Objectif -
Dans le texte sur la crise vénézuélienne, en quelle année et chez quel éditeur l'opuscule « Question nationale et révolution prolétarienne sous l'impérialisme moderne » a-t-il été publié ?

Texte du document -
####
Les 7 du Québec
Menace de guerre impérialiste en
Amérique-Latine
Robert Bibeau

Mercredi 15 mai 2018
La crise vénézuélienne est tout à la
fois complexe et banale. Elle s’inscrit
comme une autre de ces multiples luttes
de soi-disant « libération
nationale » et de « résistance
antiimpérialiste » qui ont jalonné
l’histoire mondiale depuis 1945. Toutes
ces luttes se sont terminées par le
ralliement de la bourgeoisie nationale
combattante à l’une ou à l’autre des
alliances impérialistes (hier,
occidentale-OTAN, ou soviétique-Pacte de
Varsovie, ou encore pseudo
« non-alignée-tiers-mondiste », et
aujourd’hui Américaine, ou Chinoise, ou
encore allemande-Union européenne).
Quoiqu’il en soit du choix d’alliance
politique de cette bourgeoisie
nationaliste « libérée », toutes
faisaient le choix du mode de production
capitaliste (libéral ou totalitaire)
source de toutes les formes
d’oppression. Nous avons largement
documenté ce mythe des luttes de
« libération » nationalistes chauvines
dans notre opuscule «Question
nationale et révolution prolétarienne
sous l’impérialisme moderne »
publié en 2017 chez l’Harmattan. Nous
allons maintenant appliquer au cas
vénézuélien contemporain les principes
de fonctionnement de ces sempiternelles
luttes tiers-mondistes. (1)
http://www.les7duquebec.com/7-au-front/question-nationale-et-revolution-proletarienne-2/ Alors que le mode
de production capitaliste n’en finit
plus d’agoniser, passant d’une crise à
l’autre sans discontinuer, et alors que
bien peu de prolétaires parviennent à
comprendre le nouveau mode de production
en gestation au sein du capital et qui
provoque ces spasmes à l’intérieur des
anciens rapports sociaux de production
en perturbation, il est tentant de
retourner dans les ornières du
nationalisme-patriotique promues par la
gauche déchue. Ce à quoi, cependant, de
fréquents soulèvements populaires
récents ont su résister (Piqueteros,
Printemps arabes, Carrés rouges, Gilets
jaunes, etc.)
####
[Enregistrements de position cible]

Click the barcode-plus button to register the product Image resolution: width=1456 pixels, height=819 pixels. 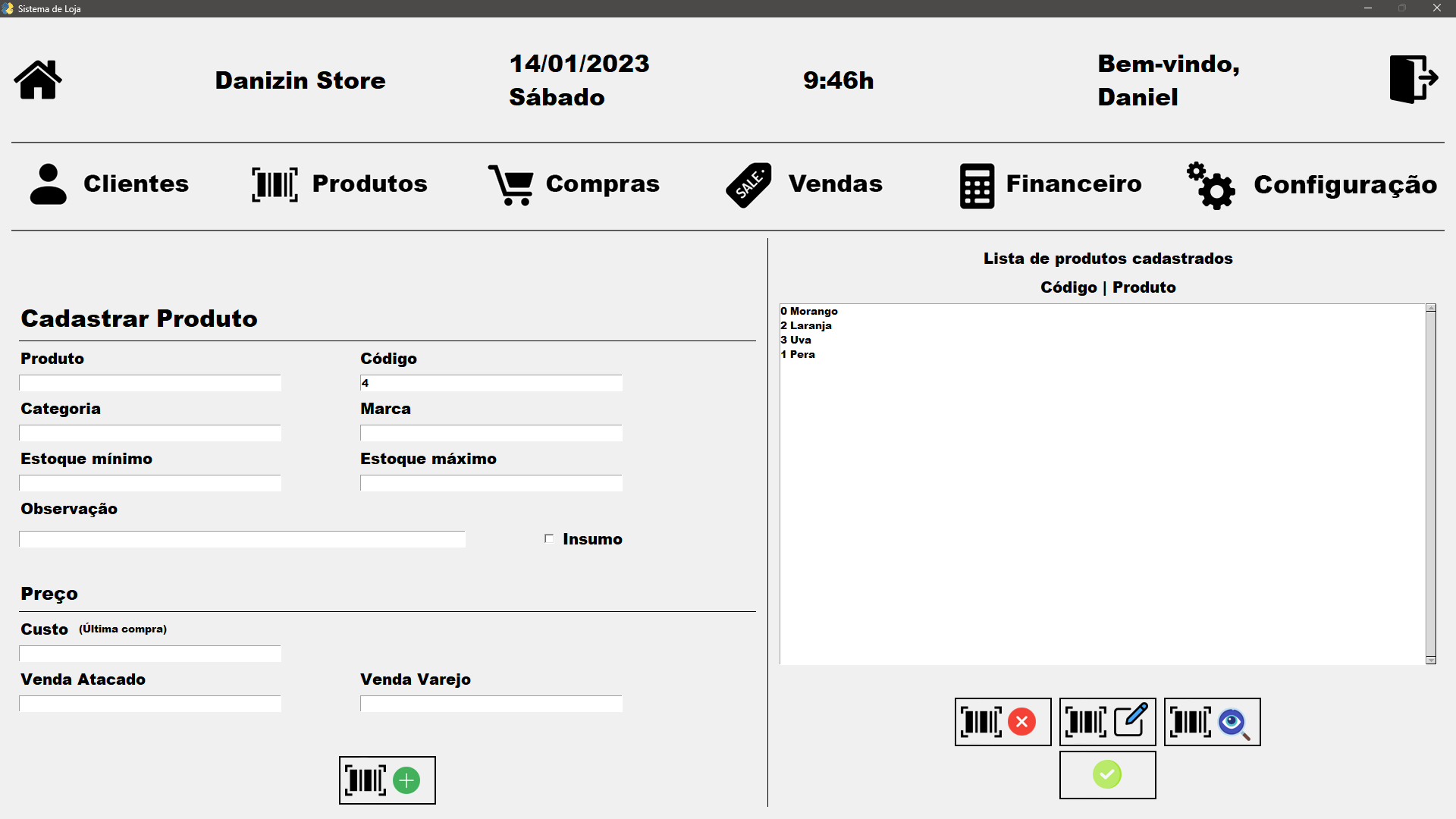pos(387,780)
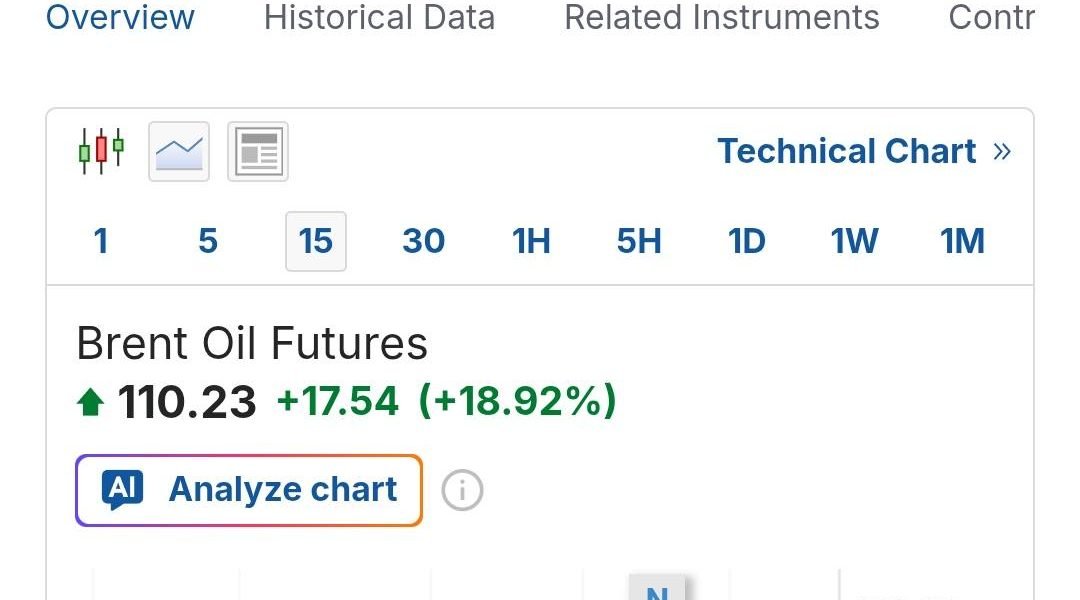Select the candlestick chart type icon
The height and width of the screenshot is (600, 1080).
tap(101, 152)
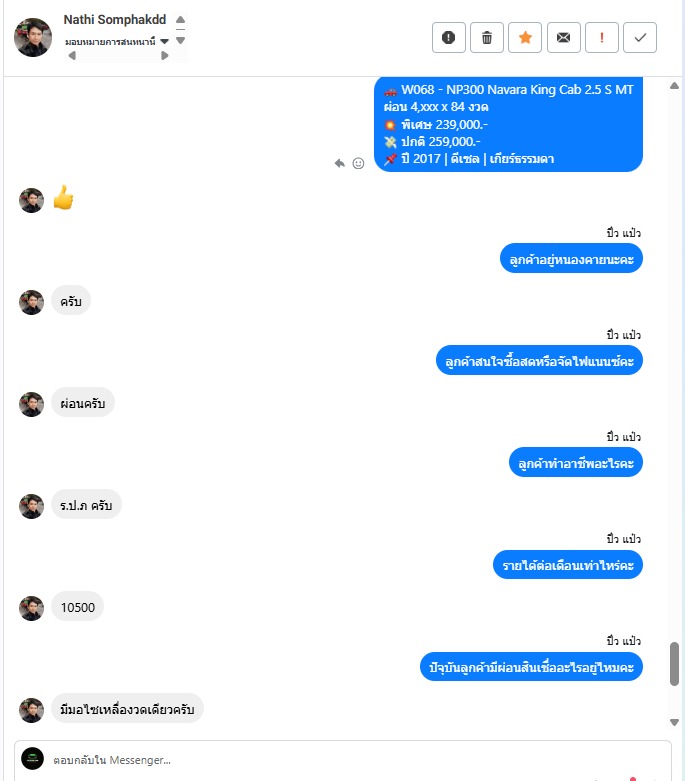
Task: Click the down arrow beside Nathi Somphakdd
Action: pyautogui.click(x=180, y=40)
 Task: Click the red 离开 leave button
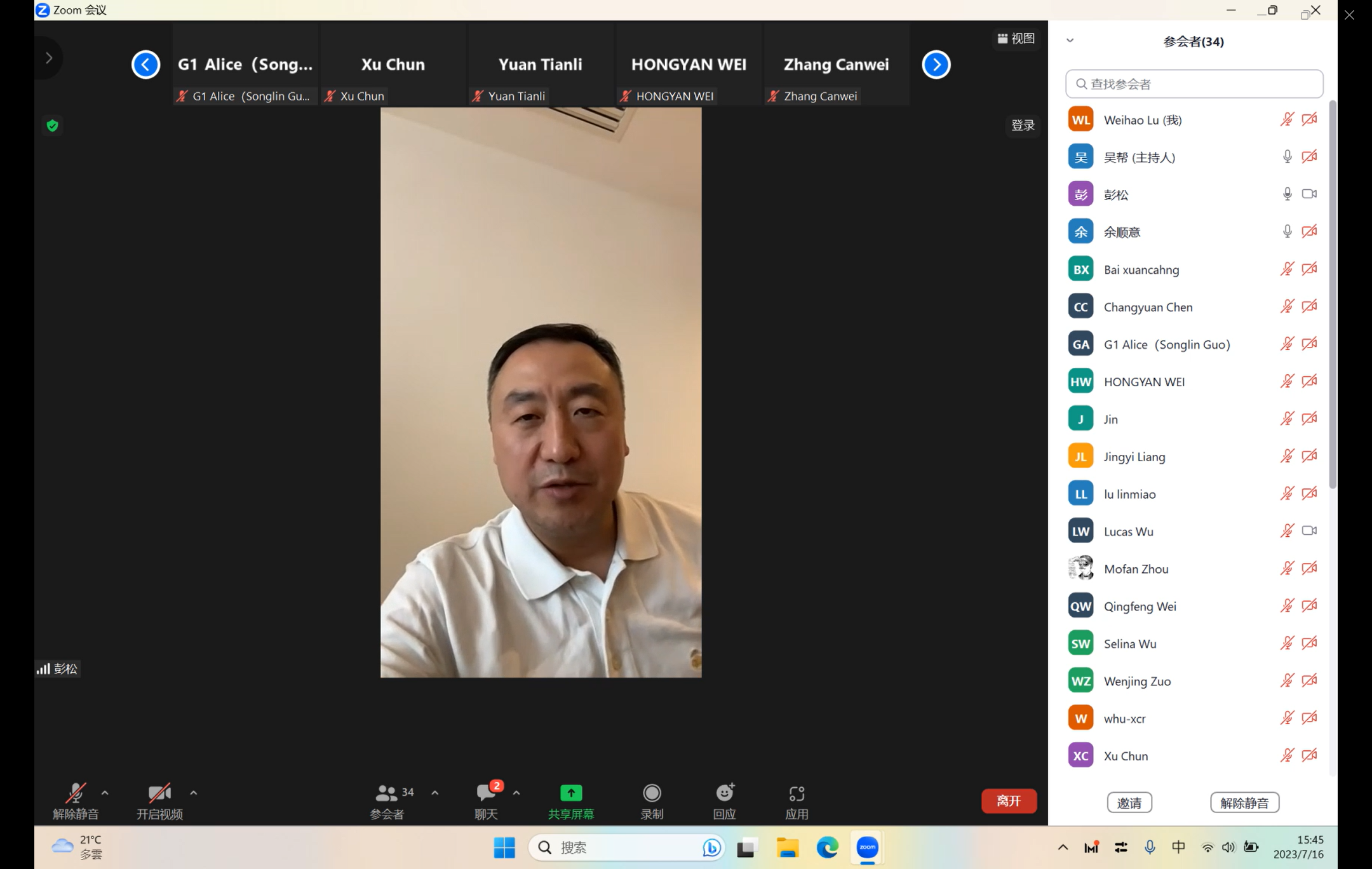coord(1008,801)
####
Résultat de l'exercice -
En 2017, chez l'Harmattan.